Vaping products are at front and centre in supporting smokers to quit across the UK, hence seeing smoking rate declines plummeting rapidly faster than Australia over the last 6 years.


From October 2021, Australia will be the first country in the world to class nicotine for vaping products as a medicine and therefore will require a prescription to access.

On the surface that sounds like a great plan.

Many public health advocates are rejoicing this move to help keep vaping products out of the hands of minors.

There are some very important things to consider though:


- The rate of use among young teens 14-17 is around 1.8% and is mostly experimental.


- Current laws to deter teen nicotine use are not being effectively applied.


- Smokers have greater accessibility to combustible tobacco products that kill 21000 people in Australia every year than vaping products that have seen ZERO deaths in 18 years.


- With a month to go till the new prescription-based laws are in place, very few doctors seem aware or are supportive of the changes.


- The changes include some extremely non-risk proportionate laws applied that include $220000 border fines if the paperwork isn’t done right or the chemical composition of the nicotine containing products don’t meet a string of requirements that only a very small percentage of vapers could possibly be aware of.


As it stands, most of the 520000 nicotine vaping Australians, could be bankrupted by such a fine after October, regardless of knowing what the new laws are or not.

This is our new Australia.

As a nation we are oblivious to law changes like this that seem to pass through at the blink of an eye as many Australians disengage themselves from a democracy that now more than ever seems to many as a failing one on many levels.


If this wasn’t a stressful enough situation for those who have finally found a pathway off smoking, there appears to be a whole lot more pain on the horizon for Australians who can’t quit via any other of the less effective quit methods.


On August 5, 2021, a new bill snuck through parliament and is now before the Australian senate, which when passed could see the same $1576.57Kg import duties applied to Tobacco products also applied to all Vaping products.

All vaping products like eLiquid and devices appear to have been classed as “manufactured tobacco substitutes” under a new legislation set to be implemented by January 2022.


If the law is applied as it reads, regardless of nicotine content (even zero mg), it would mean that not only all vaping eLiquids would be subject to the same duty as tobacco products but also vaping devices/e-cigarettes would be subjected as well.

What would that mean for the average bottle of 60ml eLiquid (90g):

- Cost $30

- Freight $15

- Duty $141.89

At that sort of money, it would be cheaper to smoke!


Then there’s the vaping devices.

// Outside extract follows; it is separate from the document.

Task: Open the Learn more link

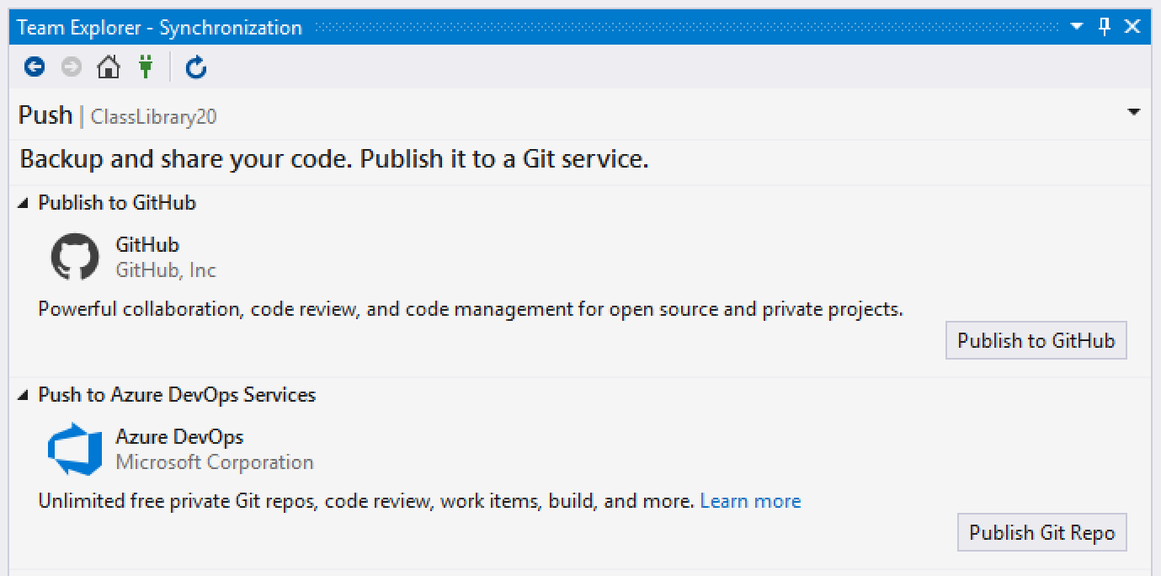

An average starter kit that now costs around $100, with duties applied could cost the Australian vaping consumer well over $500.

Hardly a way to deter smokers from quitting via the world’s most popular and at least 70% effective quit method, is it?


However, it could solve the national debt crisis that Australia is faced with, that is if people will pay out that sort of money rather than smoke.

The details of this bill and the definitions are currently being investigated, but on the surface it doesn’t to look great whichever way you look at it for the 520000 Australians who are currently vapers.

It looks even worse for the millions of Australians who still smoke, most will have to endure a painful premature death.


Is there any good that can come of such an action from a government that seems to want to keep relying on an economy on the back of a deadly habit?


Between all the border fines and extra duties applied to those who have quit smoking via vaping it could be those people that might just get the Australian economy back on track!


Is that ethical though?

You decide!


UPDATE

(MADE APPARENT AFTER PUBLISHING AT 3PM)

Good News:

The bill passed on 28 August 2021

Another category 2404.12 was created.

Items Intended to assist tobacco use cessation are free from the duties mentioned above.

For any other reason only 5% of the $1576.57Kg import duties will apply.